My hon. Friend the Member for Bolton, North-East (Mr. Thurnham) cited a useful example of the sort of single parent who can make a valid contribution as an adoptive parent. That was a helpful example. He also said that he had been assessed as having an insecure job. I am so glad that in 1987 and 1992 his job was demonstrated to have a high degree of security. If he continues to contribute to the House so thoughtfully and constructively, he has one of the most secure jobs of anyone who took part in the debate. I have noted his concern about the tone of the report's references to inter-country adoptions.

My hon. Friend mentioned Romania, and I have been disappointed that, since we signed the agreement with the Romanian committee for adoption in March-- it became operative on 5 May--not one child has been adopted by a United Kingdom parent under the agreement. When the agreement comes up for review in January next year, we must consider carefully whether it is in our interests to continue with it. My hon. Friend the Member for Bolton, North- East may like to know that I have decided to ask our ambassador in Bucharest to take up with the Romanian Government our concerns about the lack of results from the agreement, and to press them to take whatever measures may be needed to make that agreement work more effectively. I shall also write to some of the other countries involved--more than 20 have signed similar agreements with Romania--to find out their experiences and whether they have encountered similar difficulties.
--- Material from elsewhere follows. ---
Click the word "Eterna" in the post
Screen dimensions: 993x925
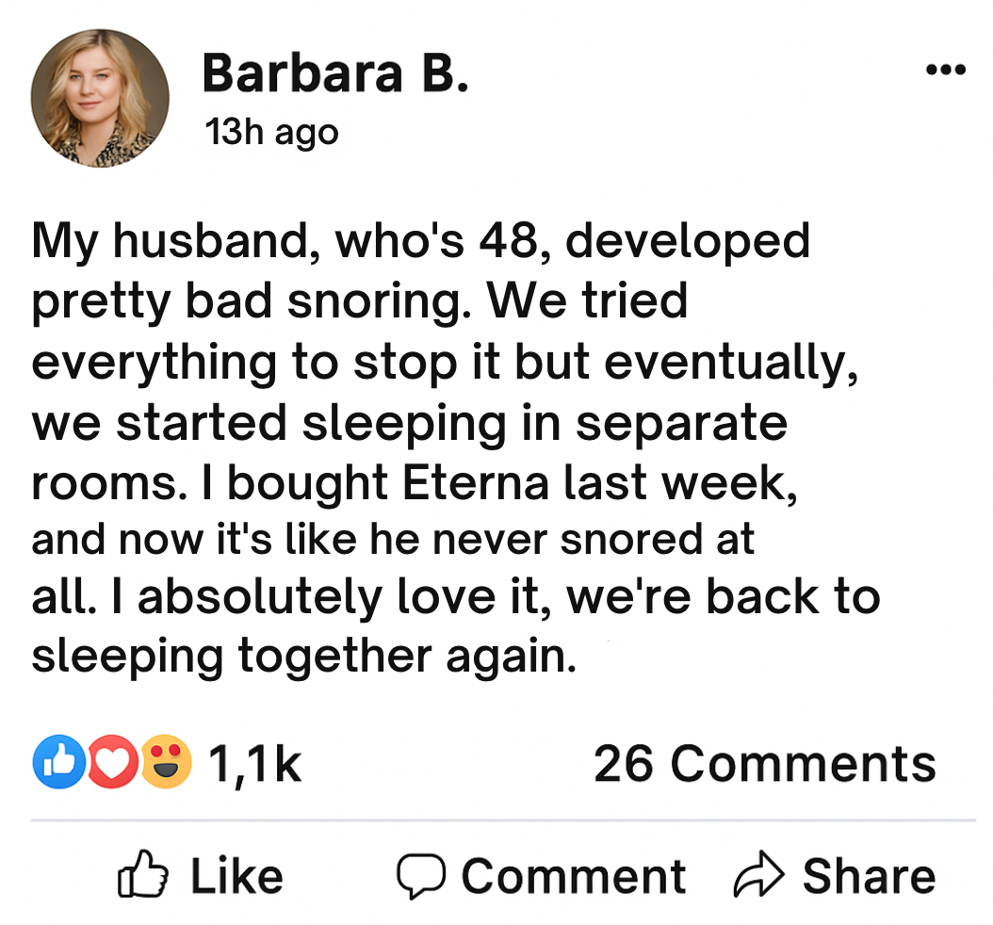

Mr. Harry Barnes (Derbyshire, North-East) : May I give an example of a successful adoption from Romania? Bev and Ruth Smith, in my constituency, adopted Emese Gabor and at the time of her adoption she was the only child that I had heard of being adopted from a Romanian mental institution. The couple adopt many mentally disabled children and have all the facilities and abilities to deal with them. When they saw the terrible conditions which existed in Romania, they insisted on the adoption. It turned out that Emese is not mentally disabled, although she was in one of those terrible institutions. On carefully monitored occasions, such adoptions are very much worth while.

Mr. Yeo : I am grateful to the hon. Gentleman for that contribution.

My hon. Friend the Member for Bolton, North-East mentioned one case and he will understand that I do not want to comment on it in public, although I shall consider what has happened and what the Home Office is doing about it. I suggest that he pays a visit to the helpline that he referred to. We should be glad if he did so. As he knows, the committee on inter-country adoptions has nominated a representative to serve on the project board which will review the operation of the helpline in the new year.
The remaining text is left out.